---------- Excerpted passage ----------

It seems that, in general, *_b* replicates have a lower call rate. But do they have a lower call rate than their respective *_a* replicate? Let’s assess.

CallRate2 <- CallRate %>%
    filter(replica != "norep") %>%
    mutate(sampleID = str_remove(sampleID, "_a$|_b$")) %>%
    pivot_wider(names_from = replica, values_from = callRate)

#also create a vector of all individuals without replicates
#which we want to retain
inds.to.retain <- CallRate %>%
    filter(replica == "norep") %>%
    pull(sampleID)

Now let’s plot a vs b replicates

p3 <- ggplot(CallRate2) +
    geom_point(aes(y=a, x=b)) +
    ylim(0,1) +
    xlim(0,1) +
    geom_abline(intercept = 0, slope = 1)

p3

## Warning: Removed 10 rows containing missing values (geom_point).

Well, apparently it’s not always the case that _a replicates have higher call rate than _b replicates. So, let’s assess which one is higher for each sample, and then create a vector containing only those samples with a higher call rate.

CallRate2 <- CallRate2 %>%
  mutate(best = case_when(is.na(a) == TRUE ~ "b",
                          is.na(b) == TRUE ~ "a",
                          a >= b ~ "a",
                          a < b ~ "b")) %>%
  mutate(sampleID = paste0(sampleID,"_",best))

inds.to.retain2 <- CallRate2 %>% pull(sampleID)

Merge individual IDs for samples with and without replicates that we want to retain

inds.to.retain <- sort(c(inds.to.retain,inds.to.retain2))

rm(inds.to.retain2)

And finally filter accordingly

my.df <- my.df[(my.df$sampleID %in% inds.to.retain),]

temp <- as_tibble(CallRate[(CallRate$sampleID %in% inds.to.retain),])

Now, let’s look at the distribution of call rate once more

p4 <- ggplot(temp) +
    geom_boxplot(aes(y=callRate)) +
    ylim(0,1)

p4

The last thing that is left is to filter samples with a call rate well outside the expected range. Let’s look at how many individuals would still be filtered with a call rate threshold of 0.6

temp %>% filter(callRate <= 0.6)

## # A tibble: 3 × 3
##   sampleID     callRate replica
##   <chr>           <dbl> <chr>  
## 1 LS_LM_HC_090    0.567 norep  
## 2 LS_LM_HC_278    0.476 norep  
## 3 LS_LM_HC_311    0.369 norep

We will use 0.6 as a filter.

inds.to.retain <- CallRate %>%
    filter(callRate >= 0.6) %>%
    pull(sampleID)

my.df <- my.df[(my.df$sampleID %in% inds.to.retain),]

Finally, save the resulting file.

---------- Supplied information ----------

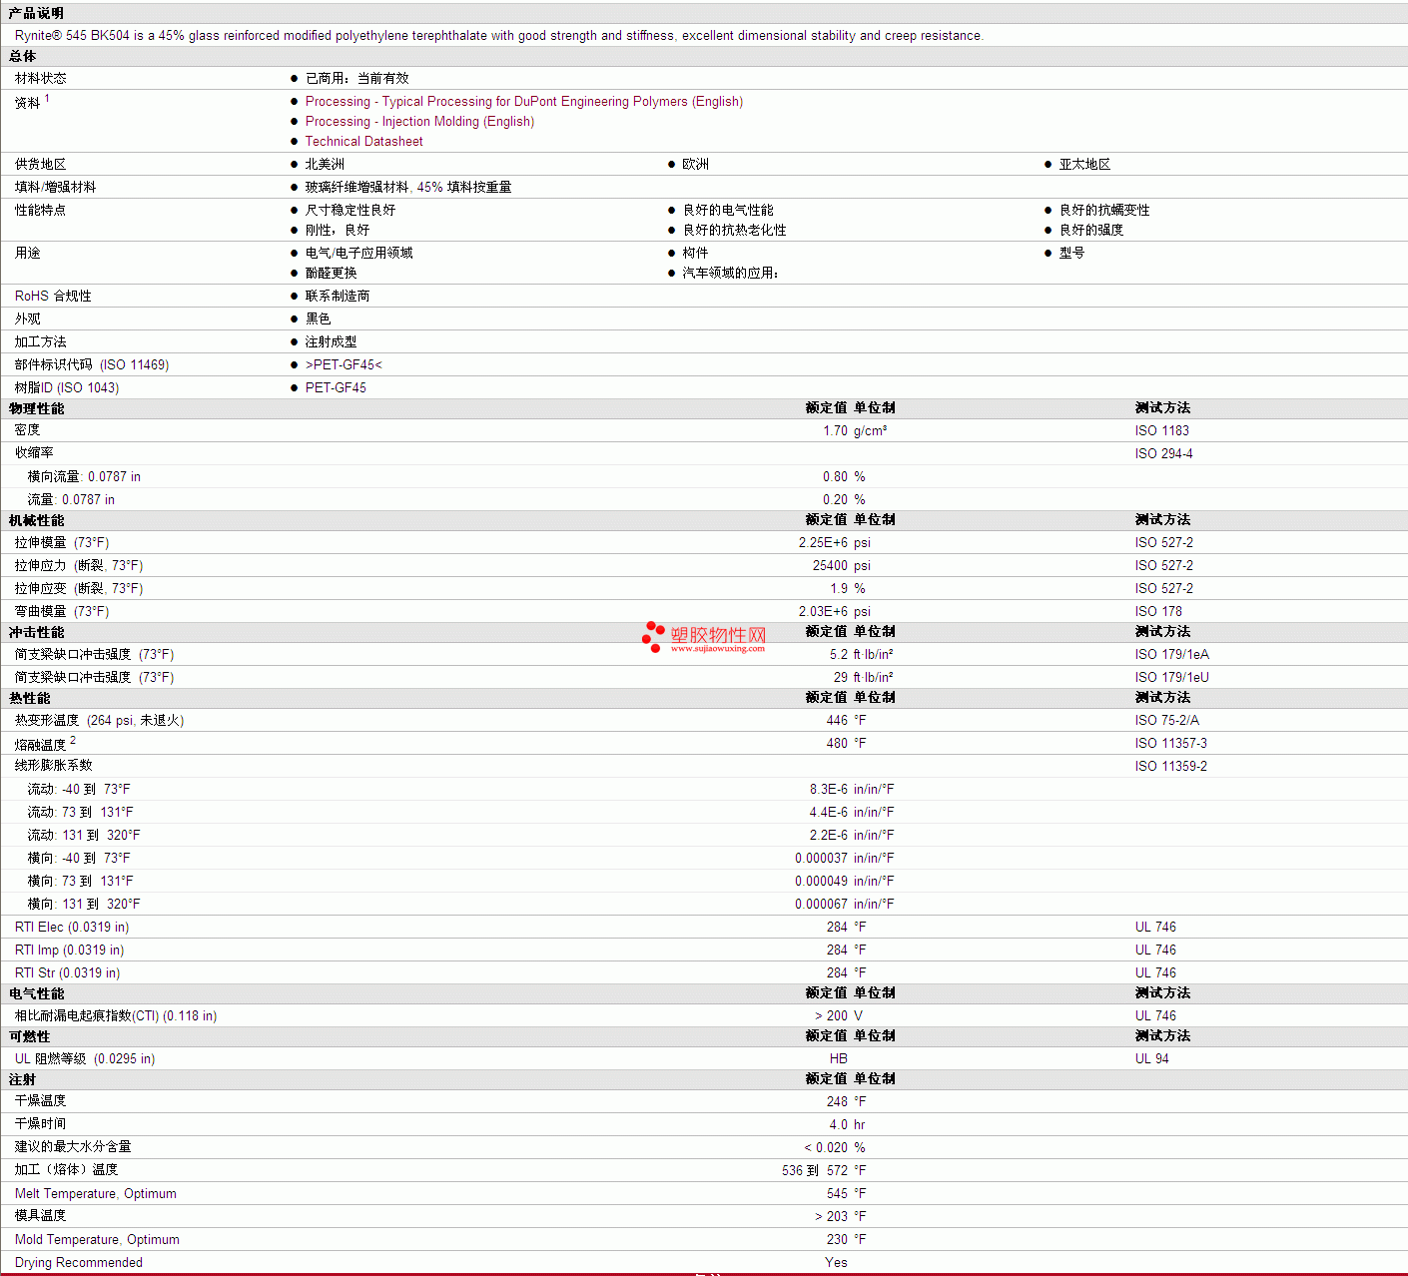Click the bullet before 亚太地区
Viewport: 1408px width, 1276px height.
[x=1048, y=164]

----------

## [Task requirements]
(A) Answer these about the call-rate walkthrough:
(i) What call rate threshold is chosen as the filter?
(ii) How many rows does the warning say were removed when plotting a against b replicates?
(iii) In the table of samples with a call rate at or below 0.6, which sample has the lowest call rate?
(B) From the call-rate walkthrough, pull out the passage starting with "## Warning: Removed" and going on through "CallRate2 %>% pull(sampleID)", copied word for word.

## [In response]
(A)
(i) 0.6
(ii) 10
(iii) LS_LM_HC_311

(B)
## Warning: Removed 10 rows containing missing values (geom_point).

Well, apparently it’s not always the case that _a replicates have higher call rate than _b replicates. So, let’s assess which one is higher for each sample, and then create a vector containing only those samples with a higher call rate.

CallRate2 <- CallRate2 %>%
  mutate(best = case_when(is.na(a) == TRUE ~ "b",
                          is.na(b) == TRUE ~ "a",
                          a >= b ~ "a",
                          a < b ~ "b")) %>%
  mutate(sampleID = paste0(sampleID,"_",best))

inds.to.retain2 <- CallRate2 %>% pull(sampleID)